PROBLEM DESCRIPTION:
A single number is required: how many lines below include the string "will".

Start of RECORDS FOR THIS EXERCISE

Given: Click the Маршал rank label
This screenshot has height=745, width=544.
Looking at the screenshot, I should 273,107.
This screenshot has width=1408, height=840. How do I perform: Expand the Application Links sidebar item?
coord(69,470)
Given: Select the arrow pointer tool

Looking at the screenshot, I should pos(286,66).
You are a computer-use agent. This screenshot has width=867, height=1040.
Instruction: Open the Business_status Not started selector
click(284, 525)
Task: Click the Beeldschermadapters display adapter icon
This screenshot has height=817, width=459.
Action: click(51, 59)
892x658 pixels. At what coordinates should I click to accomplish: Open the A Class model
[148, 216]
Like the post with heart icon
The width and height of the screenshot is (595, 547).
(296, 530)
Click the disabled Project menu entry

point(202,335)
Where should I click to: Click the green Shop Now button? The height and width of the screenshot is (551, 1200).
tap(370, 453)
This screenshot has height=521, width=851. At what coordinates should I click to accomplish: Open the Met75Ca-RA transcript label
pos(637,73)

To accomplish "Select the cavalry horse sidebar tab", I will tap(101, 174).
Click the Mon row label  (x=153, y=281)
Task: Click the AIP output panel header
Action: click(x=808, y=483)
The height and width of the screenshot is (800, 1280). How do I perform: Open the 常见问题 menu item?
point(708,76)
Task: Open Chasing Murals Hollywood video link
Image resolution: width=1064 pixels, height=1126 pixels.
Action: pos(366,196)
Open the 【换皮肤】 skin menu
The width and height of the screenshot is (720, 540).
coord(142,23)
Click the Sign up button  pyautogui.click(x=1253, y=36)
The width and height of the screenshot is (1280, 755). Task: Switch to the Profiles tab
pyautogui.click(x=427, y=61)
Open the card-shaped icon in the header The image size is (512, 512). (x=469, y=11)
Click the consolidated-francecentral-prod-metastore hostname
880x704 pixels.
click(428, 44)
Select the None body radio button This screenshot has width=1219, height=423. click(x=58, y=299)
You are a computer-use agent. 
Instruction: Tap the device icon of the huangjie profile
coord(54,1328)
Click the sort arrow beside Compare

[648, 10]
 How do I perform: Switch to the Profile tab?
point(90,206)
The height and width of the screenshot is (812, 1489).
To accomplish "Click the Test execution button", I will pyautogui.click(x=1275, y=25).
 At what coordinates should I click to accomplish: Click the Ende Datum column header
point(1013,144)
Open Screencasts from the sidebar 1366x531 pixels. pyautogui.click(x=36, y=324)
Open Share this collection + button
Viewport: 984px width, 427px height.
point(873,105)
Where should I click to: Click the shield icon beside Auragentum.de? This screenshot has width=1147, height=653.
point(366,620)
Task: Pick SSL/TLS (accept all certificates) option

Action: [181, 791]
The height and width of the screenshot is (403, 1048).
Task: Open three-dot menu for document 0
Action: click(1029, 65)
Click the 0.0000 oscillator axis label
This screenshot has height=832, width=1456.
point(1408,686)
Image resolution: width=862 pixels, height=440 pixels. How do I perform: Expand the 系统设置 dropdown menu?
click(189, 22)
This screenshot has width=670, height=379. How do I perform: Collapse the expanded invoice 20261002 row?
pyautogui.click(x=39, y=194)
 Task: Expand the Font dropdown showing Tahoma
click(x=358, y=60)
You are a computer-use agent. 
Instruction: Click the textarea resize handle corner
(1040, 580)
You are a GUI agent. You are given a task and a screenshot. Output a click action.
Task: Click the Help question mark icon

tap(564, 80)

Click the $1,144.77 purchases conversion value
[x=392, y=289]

End of RECORDS FOR THIS EXERCISE

TASK RESULT:
2